Im Untergeschoss waren zwei unterschiedliche Höhen in der Bodenplatte vorgesehen. Die Wände ringsum sind durch verschiedene Winkel zueinander leicht versetzt und ergeben 13 unterschiedliche Abschnitte. Gleichzeitig hat die darüberliegende Decke zwei Versprünge, die zu den Abschnitten der Bodenplatte jedoch nicht parallel sind. „Neben den erforderlichen IT-Kenntnissen sind weiterhin ganz klar auch die planerischen Fähigkeiten gefordert“, merkt Meva-Schalungstechniker Bernd Schuon an. Das wird deutlich am Beispiel der Decken über dem Erdgeschoss: Diese sollten mit der Deckenschalung Meva-Dec in Sichtbeton ausgeführt werden. Zur optimalen Abstimmung haben die Schalungsexperten im Vorfeld verschiedene Entwürfe erstellt, sodass noch vor dem ersten Spatenstich der digitale Bauplan inklusive Schalung fertiggestellt war.

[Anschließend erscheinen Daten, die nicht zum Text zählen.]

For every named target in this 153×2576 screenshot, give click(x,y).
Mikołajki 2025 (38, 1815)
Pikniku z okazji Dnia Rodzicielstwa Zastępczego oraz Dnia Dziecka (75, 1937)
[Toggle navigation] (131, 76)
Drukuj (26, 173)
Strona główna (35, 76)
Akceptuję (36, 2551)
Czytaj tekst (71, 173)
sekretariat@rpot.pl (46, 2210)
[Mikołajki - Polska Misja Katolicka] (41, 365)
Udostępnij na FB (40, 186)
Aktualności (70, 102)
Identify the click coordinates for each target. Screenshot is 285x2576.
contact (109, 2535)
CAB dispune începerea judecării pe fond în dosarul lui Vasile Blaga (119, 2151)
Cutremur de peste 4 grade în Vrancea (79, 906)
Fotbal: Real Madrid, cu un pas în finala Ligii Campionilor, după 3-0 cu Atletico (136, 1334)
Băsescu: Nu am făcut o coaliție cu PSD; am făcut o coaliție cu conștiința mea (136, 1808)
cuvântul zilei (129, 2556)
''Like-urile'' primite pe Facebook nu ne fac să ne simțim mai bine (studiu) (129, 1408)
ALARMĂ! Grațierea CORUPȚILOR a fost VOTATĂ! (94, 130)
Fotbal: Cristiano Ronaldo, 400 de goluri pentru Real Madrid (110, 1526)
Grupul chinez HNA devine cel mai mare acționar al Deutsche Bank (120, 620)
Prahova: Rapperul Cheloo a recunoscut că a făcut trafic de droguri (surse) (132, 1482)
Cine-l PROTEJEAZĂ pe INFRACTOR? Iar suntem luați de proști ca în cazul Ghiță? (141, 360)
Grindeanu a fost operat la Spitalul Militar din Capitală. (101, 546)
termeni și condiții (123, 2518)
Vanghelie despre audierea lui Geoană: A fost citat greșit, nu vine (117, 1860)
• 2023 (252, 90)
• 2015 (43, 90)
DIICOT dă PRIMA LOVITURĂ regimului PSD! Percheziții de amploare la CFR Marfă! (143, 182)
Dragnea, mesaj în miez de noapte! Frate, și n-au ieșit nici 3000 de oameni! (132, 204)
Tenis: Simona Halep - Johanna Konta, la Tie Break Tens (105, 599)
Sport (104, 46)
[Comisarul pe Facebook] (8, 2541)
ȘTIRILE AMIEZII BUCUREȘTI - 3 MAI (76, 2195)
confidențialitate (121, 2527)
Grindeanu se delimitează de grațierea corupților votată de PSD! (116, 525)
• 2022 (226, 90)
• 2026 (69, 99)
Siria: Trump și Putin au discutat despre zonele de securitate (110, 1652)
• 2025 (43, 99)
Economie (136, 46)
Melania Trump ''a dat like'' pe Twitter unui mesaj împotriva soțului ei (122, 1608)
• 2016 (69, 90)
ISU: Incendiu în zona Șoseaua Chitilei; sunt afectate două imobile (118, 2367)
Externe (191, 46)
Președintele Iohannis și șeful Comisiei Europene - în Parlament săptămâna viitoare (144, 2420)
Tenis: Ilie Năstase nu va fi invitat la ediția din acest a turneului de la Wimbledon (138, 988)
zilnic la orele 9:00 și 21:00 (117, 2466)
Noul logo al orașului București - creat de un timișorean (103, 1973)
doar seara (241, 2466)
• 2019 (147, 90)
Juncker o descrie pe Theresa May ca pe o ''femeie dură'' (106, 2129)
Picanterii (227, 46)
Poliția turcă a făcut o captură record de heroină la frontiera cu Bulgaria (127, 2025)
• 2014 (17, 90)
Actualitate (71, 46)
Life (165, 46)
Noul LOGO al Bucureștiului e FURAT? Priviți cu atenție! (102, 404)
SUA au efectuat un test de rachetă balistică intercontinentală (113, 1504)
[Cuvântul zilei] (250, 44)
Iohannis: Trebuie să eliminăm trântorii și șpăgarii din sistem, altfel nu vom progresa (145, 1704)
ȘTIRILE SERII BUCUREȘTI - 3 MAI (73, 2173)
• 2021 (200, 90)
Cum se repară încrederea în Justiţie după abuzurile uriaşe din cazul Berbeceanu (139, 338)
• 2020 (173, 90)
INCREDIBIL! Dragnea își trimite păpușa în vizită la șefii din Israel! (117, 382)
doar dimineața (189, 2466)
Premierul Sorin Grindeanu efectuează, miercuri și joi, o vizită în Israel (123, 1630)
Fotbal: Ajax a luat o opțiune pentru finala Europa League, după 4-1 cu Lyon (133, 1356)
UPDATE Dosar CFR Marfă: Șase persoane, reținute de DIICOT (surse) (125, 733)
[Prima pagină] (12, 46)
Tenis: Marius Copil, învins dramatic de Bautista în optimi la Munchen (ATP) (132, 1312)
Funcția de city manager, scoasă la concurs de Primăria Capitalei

Über eine Verknüpfung ließ sich die Meva-Planung passgenau in das Modell des Ingenieurunternehmens einfügen, die Informationen konnten auf der Baustelle über eine Cloud abgerufen werden. Jeder Takt ließ sich separat in einer eigenen Ansicht auf dem Tablet darstellen. Die Anwendungen waren laut Polier Dominic Mozzetti leicht zu bedienen: „Relevante Daten lassen sich schnell und unkompliziert abrufen und das Schalungsmodell war super. Dank der guten Planung im Voraus hat alles gestimmt.“ Auf der Baustelle war somit ein Arbeiten ohne Unterbrechungen möglich, was den Bauherrn und Alessandro Walpen von Marti gleichermaßen freut: „Das Planmanagement entfällt. Das macht uns schneller.“ Zudem wurde auch der Materialbedarf minimiert, da nichts auf Vorrat gelagert werden musste. Für sein BIM-Pilotprojekt gewann Basler & Hofmann den AEC Excellence Award in der Kategorie Small Projects. Der Award zeichnet weltweit Projekte aus, die Pionierleistungen im Bereich des digitalen Planens und Bauens mit connected BIM erbringen.